== Data to process ==
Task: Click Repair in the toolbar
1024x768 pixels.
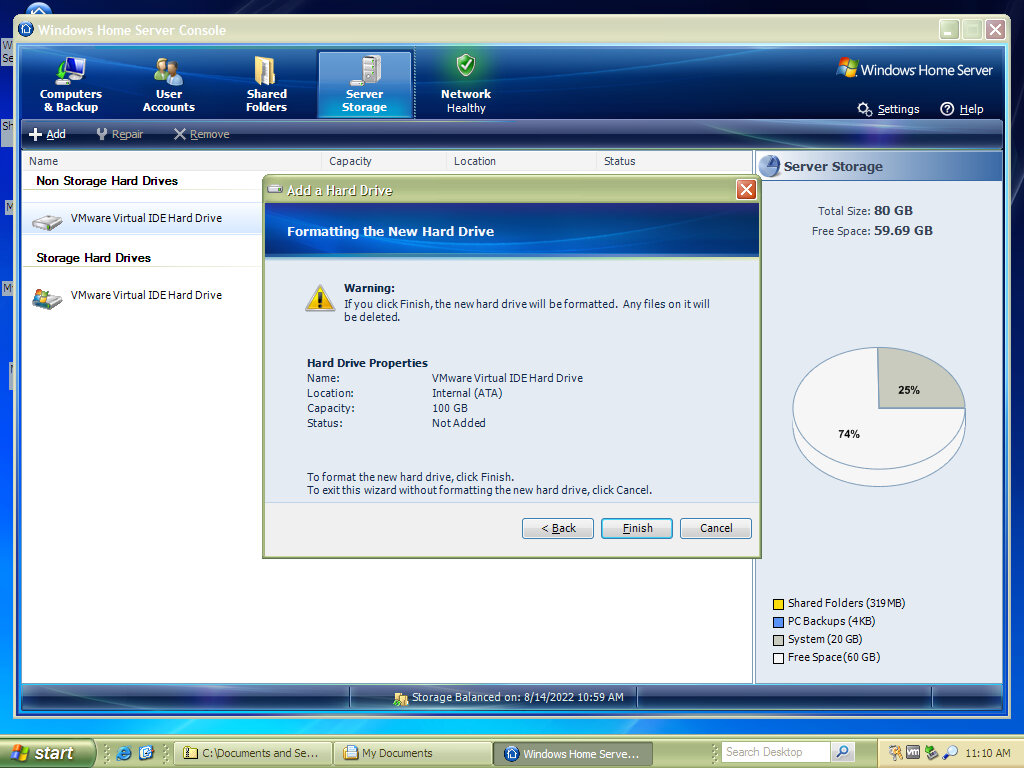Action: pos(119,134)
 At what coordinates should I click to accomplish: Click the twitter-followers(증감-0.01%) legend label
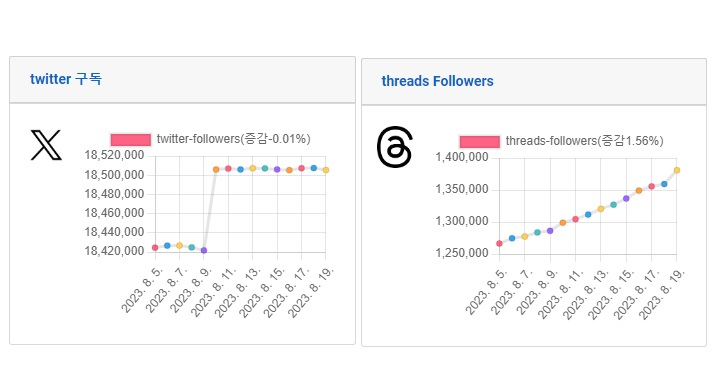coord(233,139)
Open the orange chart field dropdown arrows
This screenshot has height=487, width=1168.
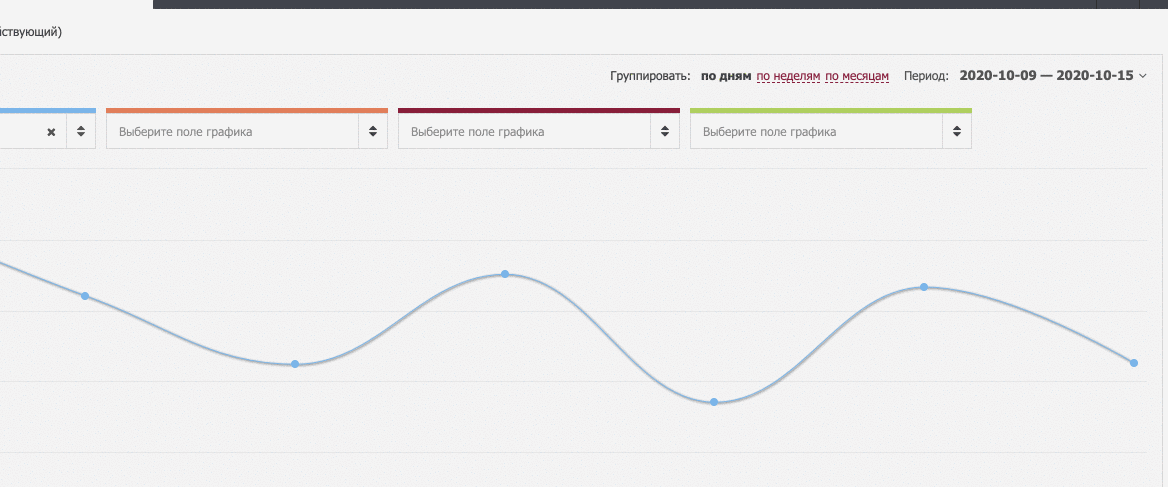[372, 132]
===
== Data to process ==
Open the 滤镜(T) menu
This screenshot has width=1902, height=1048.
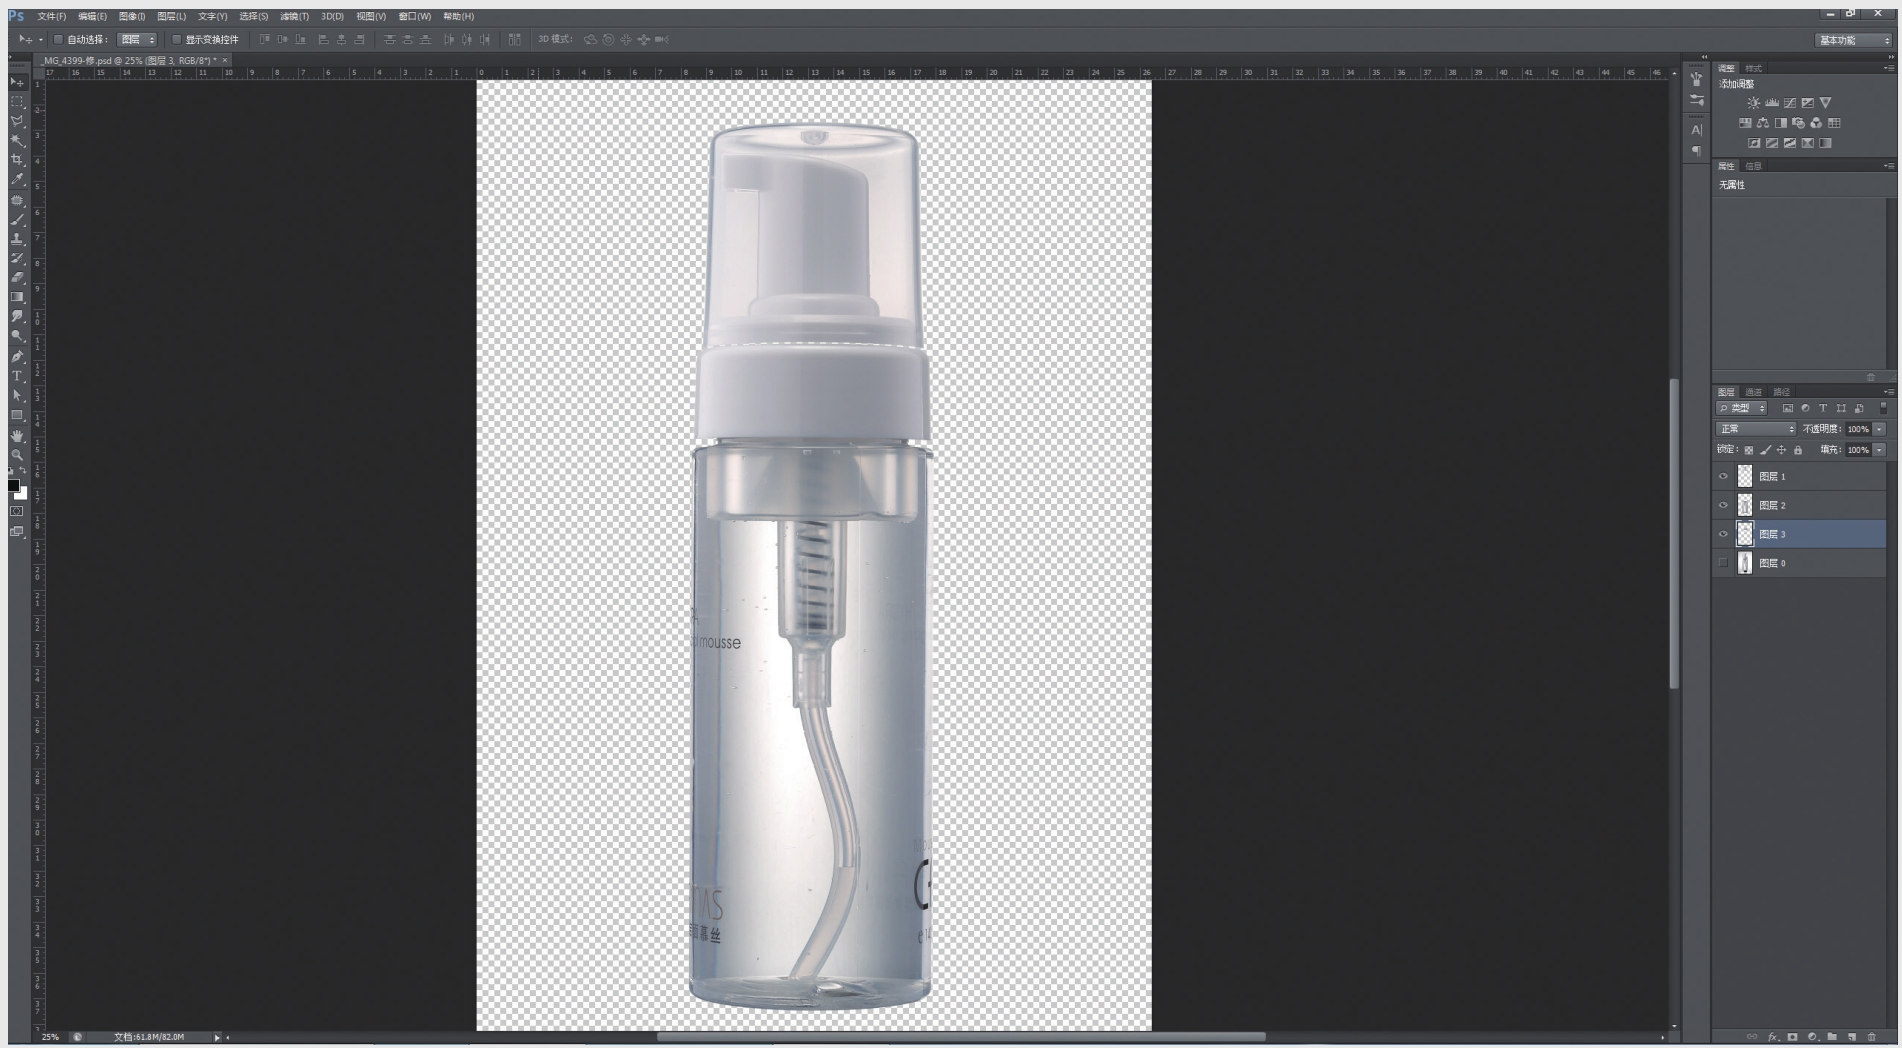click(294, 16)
===
(Task goal) Across the whole listing above, count each line in which the string "Open" occurs; respond with that number only.

(Exercise solution) 2